--- STORED DATA Enclosed Below ---
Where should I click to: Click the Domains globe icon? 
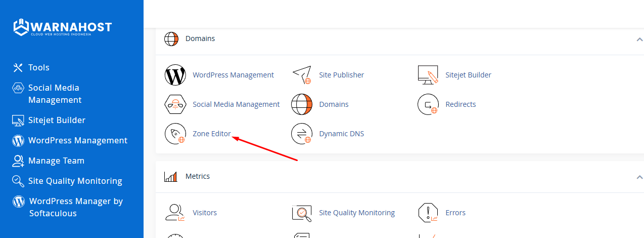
--- End of Enclosed STORED DATA ---
--- STORED DATA Enclosed Below ---
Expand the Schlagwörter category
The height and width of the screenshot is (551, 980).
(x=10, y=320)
--- End of Enclosed STORED DATA ---
--- STORED DATA Enclosed Below ---
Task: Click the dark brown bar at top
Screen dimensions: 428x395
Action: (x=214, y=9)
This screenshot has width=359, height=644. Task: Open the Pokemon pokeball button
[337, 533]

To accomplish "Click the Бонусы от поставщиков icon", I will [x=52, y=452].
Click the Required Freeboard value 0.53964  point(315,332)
--- End of Enclosed STORED DATA ---
ACTIVITY:
What are the lines above, starting at the one with "This screenshot has" and ending at the one with "Click the Required"? Give them again exactly, and only them.

RESPONSE:
This screenshot has width=359, height=644. Task: Open the Pokemon pokeball button
[337, 533]

To accomplish "Click the Бонусы от поставщиков icon", I will [x=52, y=452].
Click the Required Freeboard value 0.53964  point(315,332)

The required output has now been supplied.